Given exercise:
Retype the entries from the line containing "Click the refresh icon in top bar" through the end of the entries, inclusive.

**********

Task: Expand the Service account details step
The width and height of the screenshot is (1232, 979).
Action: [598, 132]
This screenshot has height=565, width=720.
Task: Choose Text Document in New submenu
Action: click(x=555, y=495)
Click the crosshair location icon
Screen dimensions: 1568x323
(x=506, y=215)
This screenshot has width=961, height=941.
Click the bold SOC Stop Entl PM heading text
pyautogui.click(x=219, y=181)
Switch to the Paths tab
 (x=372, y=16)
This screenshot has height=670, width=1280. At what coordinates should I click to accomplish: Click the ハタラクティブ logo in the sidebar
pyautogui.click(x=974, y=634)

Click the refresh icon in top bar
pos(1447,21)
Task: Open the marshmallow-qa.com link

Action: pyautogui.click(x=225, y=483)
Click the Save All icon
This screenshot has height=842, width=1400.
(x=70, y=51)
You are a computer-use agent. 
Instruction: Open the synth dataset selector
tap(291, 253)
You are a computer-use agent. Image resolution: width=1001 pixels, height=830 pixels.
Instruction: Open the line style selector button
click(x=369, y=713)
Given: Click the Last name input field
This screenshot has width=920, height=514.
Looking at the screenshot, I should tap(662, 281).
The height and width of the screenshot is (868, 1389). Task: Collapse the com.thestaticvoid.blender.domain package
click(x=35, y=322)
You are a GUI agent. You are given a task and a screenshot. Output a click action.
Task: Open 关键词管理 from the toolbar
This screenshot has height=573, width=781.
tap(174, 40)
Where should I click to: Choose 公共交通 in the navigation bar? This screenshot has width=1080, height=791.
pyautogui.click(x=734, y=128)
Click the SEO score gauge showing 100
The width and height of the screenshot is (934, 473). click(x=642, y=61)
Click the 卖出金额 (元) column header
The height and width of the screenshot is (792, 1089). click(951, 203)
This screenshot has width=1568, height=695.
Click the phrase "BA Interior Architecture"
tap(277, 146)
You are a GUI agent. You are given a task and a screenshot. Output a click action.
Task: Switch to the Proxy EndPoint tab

**********

Written solution:
Click the refresh icon in top bar
pos(1447,21)
Task: Open the marshmallow-qa.com link

Action: pyautogui.click(x=225, y=483)
Click the Save All icon
This screenshot has height=842, width=1400.
(x=70, y=51)
You are a computer-use agent. 
Instruction: Open the synth dataset selector
tap(291, 253)
You are a computer-use agent. Image resolution: width=1001 pixels, height=830 pixels.
Instruction: Open the line style selector button
click(x=369, y=713)
Given: Click the Last name input field
This screenshot has width=920, height=514.
Looking at the screenshot, I should tap(662, 281).
The height and width of the screenshot is (868, 1389). Task: Collapse the com.thestaticvoid.blender.domain package
click(x=35, y=322)
You are a GUI agent. You are given a task and a screenshot. Output a click action.
Task: Open 关键词管理 from the toolbar
This screenshot has height=573, width=781.
tap(174, 40)
Where should I click to: Choose 公共交通 in the navigation bar? This screenshot has width=1080, height=791.
pyautogui.click(x=734, y=128)
Click the SEO score gauge showing 100
The width and height of the screenshot is (934, 473). click(x=642, y=61)
Click the 卖出金额 (元) column header
The height and width of the screenshot is (792, 1089). click(951, 203)
This screenshot has width=1568, height=695.
Click the phrase "BA Interior Architecture"
tap(277, 146)
You are a GUI agent. You are given a task and a screenshot. Output a click action.
Task: Switch to the Proxy EndPoint tab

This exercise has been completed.